Like another very similarly-animated school comedy directed by Kawaguchi Keiichirou, Sket Dance (which I enjoyed quite a bit, though it didn’t need to run for 77 episodes), the premise of Jinsei couldn’t be simpler: three very different people form a club whose job is to help others. In the case of Jinsei, all three are girls, and the club is headed up by a guy, Akamatsu Yuuki.
The personalities of the girls match their respective fields: Endou Rino is highly scientific, Kujou Fumi a master of human interaction, and Suzuki Ikumi is a hyperactive jock. If nothing else, they’re easy to keep straight, but they’re also rather one-dimensional. As for Yuuki, his most distinctive feature is his eyebrows, and the scenario has the floral stench of harem written all over it.
That suspicion grows closer to fruition when the response inaugural question is inexplicably settled by a water balloon fight that turns the gals’ shirts transparent. I swear, when I first saw Fumi’s boobs, I had a feeling they’d either get a close up or get fondled, and both happened. So not an auspicious start, considering how full my plate is right now.
I didn’t mind the general format, though: three questions in all were asked, and each question raised equally contrasting answers (revealed Jeopardy!-style) that would be difficult to combine into a coherent response. Rino and Ikumi clash the most here, while Fumi, the humanities buff, is content to float above the fray.
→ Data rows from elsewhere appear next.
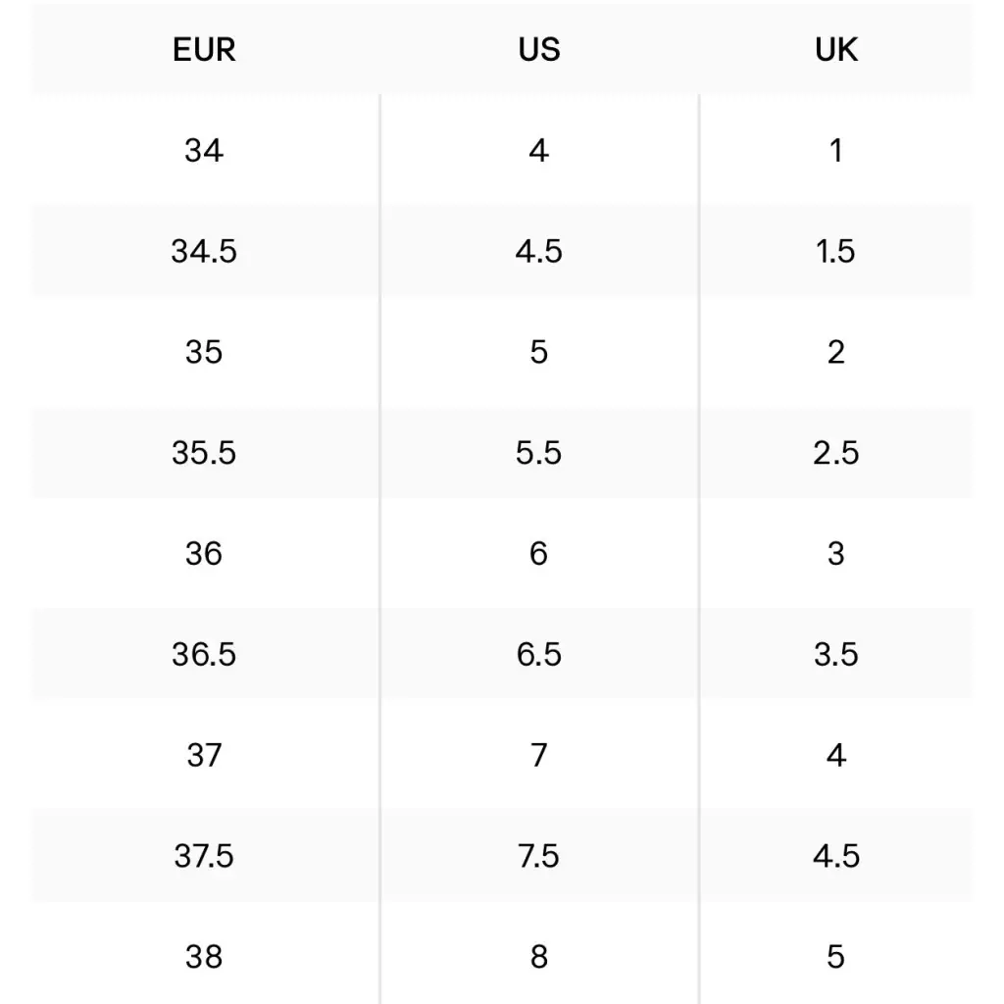
Task: Select US size 4.5
Action: 538,252
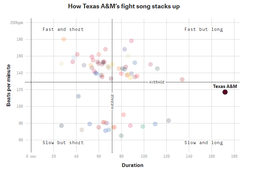The image size is (262, 171).
Task: Click the isolated blue-gray dot at 112 bpm
Action: (x=78, y=96)
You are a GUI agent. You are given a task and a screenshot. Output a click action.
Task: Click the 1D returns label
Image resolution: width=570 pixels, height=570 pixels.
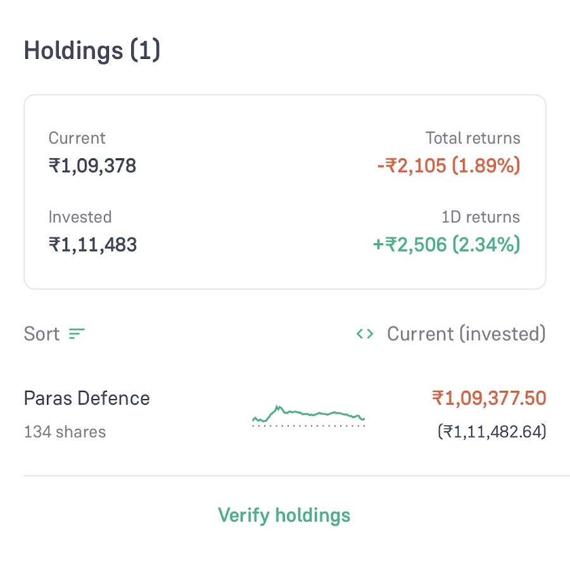[x=480, y=217]
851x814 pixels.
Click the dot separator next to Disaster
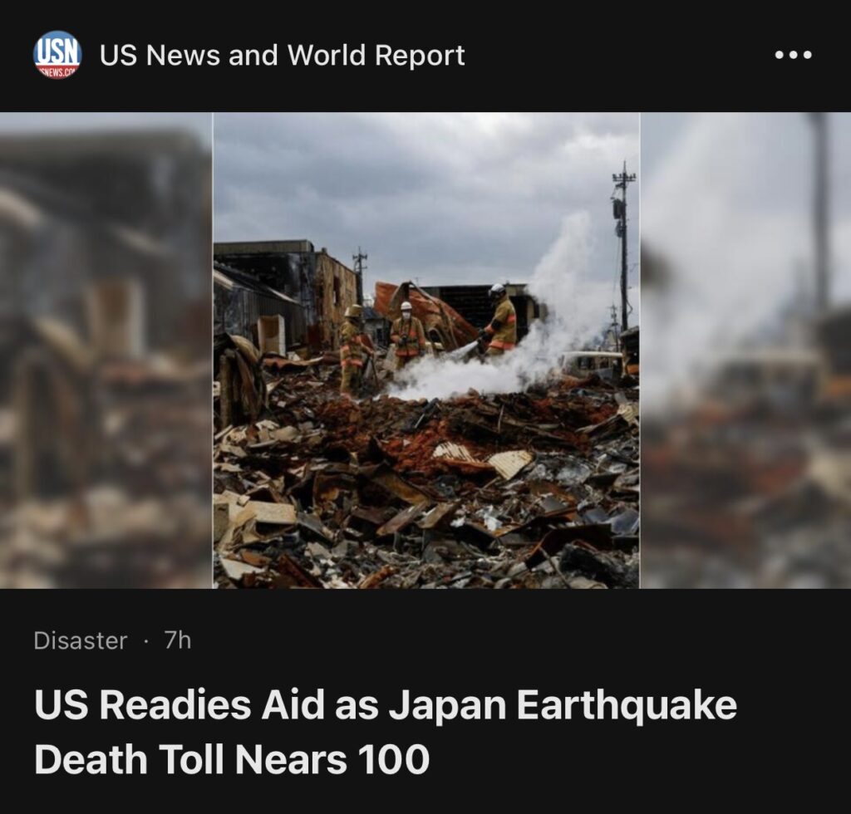pos(146,641)
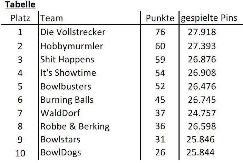
Task: Select the Die Vollstrecker team cell
Action: (x=73, y=32)

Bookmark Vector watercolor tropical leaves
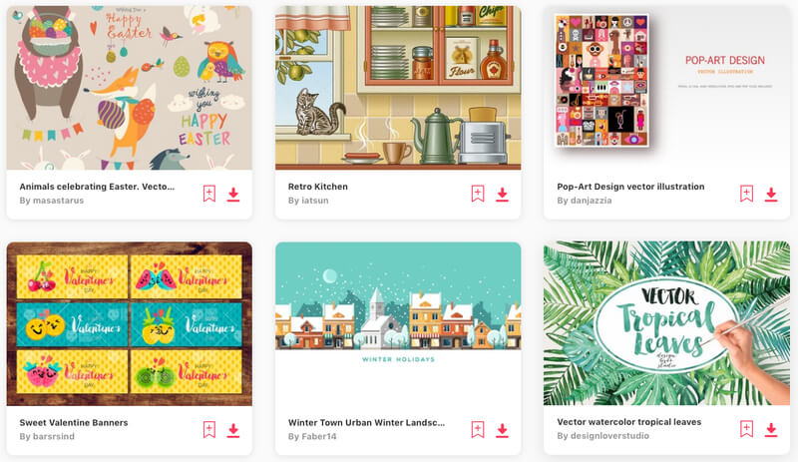(746, 429)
In addition to the silver-haired newspaper president Ayaka and the pink-haired art club president Emi, it’s 5-to-1 girls, something like the golden ratio of haremry, but both the OP and the episode’s final act seems to suggest the only legitimate love interest is Rino. When they end up on a tacked-on date at a cafe as a favor to Ayaka, Yuuki listens to her ramble about random science stuff—but he doesn’t have a bad time.
So, yeah, not all the girls are clawing at Yuuki, which is good, because there’s not much to him…I guess he’s a good listener, like Fumi? At any rate, at this late stage in my Summer watch-through, I have to be judicious; one can’t watch too many shows at once and expect to properly enjoy them. While it’s a promising vehicle for discourse on a diverse array of topics, nothing about Jinsei particularly wowed me, and at times, it bored me. Life may be full of surprises, but there weren’t any here.